美文网首页
【Spark】Spark 容错及 HA--Worker 异常

【Spark】Spark 容错及 HA--Worker 异常

作者: w1992wishes | 来源:发表于2019-03-06 15:11 被阅读0次

    一、心跳连接

    Spark Standalone 是经典的 Master/Slave 结构,Slave 就是集群中的 Worker,Worker 启动后,会向 Master 注册,注册成功后会定时向 Master 发送 心跳,上报自己的状态。同时 Master 也会不断检查注册的 Worker 是否超时。

    首先,Worker 发送心跳信息:

    Worker # handleRegisterResponse:

    case RegisteredWorker(masterRef, masterWebUiUrl, masterAddress) =>
      ...
      forwordMessageScheduler.scheduleAtFixedRate(new Runnable {
        override def run(): Unit = Utils.tryLogNonFatalError {
          self.send(SendHeartbeat)
        }
      }, 0, HEARTBEAT_MILLIS, TimeUnit.MILLISECONDS)
      ...
    

    Worker # receive:

    case SendHeartbeat =>
      if (connected) { sendToMaster(Heartbeat(workerId, self)) }
    

    Master 接收心跳,修改上次心跳的时间。

    Master # receive:

    case Heartbeat(workerId, worker) =>
      idToWorker.get(workerId) match {
        case Some(workerInfo) =>
          workerInfo.lastHeartbeat = System.currentTimeMillis()
        case None =>
          if (workers.map(_.id).contains(workerId)) {
            logWarning(s"Got heartbeat from unregistered worker $workerId." +
              " Asking it to re-register.")
            worker.send(ReconnectWorker(masterUrl))
          } else {
            logWarning(s"Got heartbeat from unregistered worker $workerId." +
              " This worker was never registered, so ignoring the heartbeat.")
          }
      }
    

    二、Master 感知心跳超时

    同时 Master 也要检查心跳是否超时,在 Master 启动后,也就是 onStart() 中,会启动一个线程用于检查 Worker 是否超时。

    Master # onStart:

    override def onStart(): Unit = {
      ...
      checkForWorkerTimeOutTask = forwardMessageThread.scheduleAtFixedRate(new Runnable {
        override def run(): Unit = Utils.tryLogNonFatalError {
          self.send(CheckForWorkerTimeOut)
        }
      }
                                                                   ...

» **要求**
选段中,Worker 向 Master 注册成功后,会定时向 Master 发送什么? 后面的条目用不到。

来自指向数据集的记录
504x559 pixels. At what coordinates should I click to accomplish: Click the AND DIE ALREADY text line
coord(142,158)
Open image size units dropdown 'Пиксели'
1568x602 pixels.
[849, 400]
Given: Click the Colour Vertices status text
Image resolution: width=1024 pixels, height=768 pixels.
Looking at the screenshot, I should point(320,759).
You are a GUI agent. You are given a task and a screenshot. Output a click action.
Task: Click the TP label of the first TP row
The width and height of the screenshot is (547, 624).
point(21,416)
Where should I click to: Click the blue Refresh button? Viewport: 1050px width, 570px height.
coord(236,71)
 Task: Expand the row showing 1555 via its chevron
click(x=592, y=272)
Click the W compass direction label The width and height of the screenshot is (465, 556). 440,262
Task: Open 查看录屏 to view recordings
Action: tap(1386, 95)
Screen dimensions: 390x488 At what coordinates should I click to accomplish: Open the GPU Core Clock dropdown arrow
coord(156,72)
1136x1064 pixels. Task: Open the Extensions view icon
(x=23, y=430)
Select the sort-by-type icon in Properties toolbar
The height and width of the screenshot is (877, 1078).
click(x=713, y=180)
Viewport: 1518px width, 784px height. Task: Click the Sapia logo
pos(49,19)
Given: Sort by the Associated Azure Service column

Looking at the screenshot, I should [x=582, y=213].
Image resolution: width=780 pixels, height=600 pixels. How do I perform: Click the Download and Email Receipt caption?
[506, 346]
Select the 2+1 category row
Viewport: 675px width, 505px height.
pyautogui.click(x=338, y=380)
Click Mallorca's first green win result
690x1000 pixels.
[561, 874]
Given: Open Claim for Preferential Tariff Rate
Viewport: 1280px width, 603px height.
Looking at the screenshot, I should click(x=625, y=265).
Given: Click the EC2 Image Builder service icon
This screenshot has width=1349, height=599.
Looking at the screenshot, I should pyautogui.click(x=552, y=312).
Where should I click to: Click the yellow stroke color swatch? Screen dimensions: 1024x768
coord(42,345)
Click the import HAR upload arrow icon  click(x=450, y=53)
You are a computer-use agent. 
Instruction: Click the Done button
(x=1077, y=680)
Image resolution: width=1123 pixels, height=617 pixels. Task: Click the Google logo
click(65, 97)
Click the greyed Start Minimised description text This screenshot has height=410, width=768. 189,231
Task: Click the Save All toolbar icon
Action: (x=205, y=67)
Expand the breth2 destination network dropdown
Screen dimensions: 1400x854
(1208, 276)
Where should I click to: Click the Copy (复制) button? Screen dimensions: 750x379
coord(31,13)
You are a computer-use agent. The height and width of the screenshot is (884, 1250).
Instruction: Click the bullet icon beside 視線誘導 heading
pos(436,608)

» **本题答案**
心跳,用来上报自己的状态。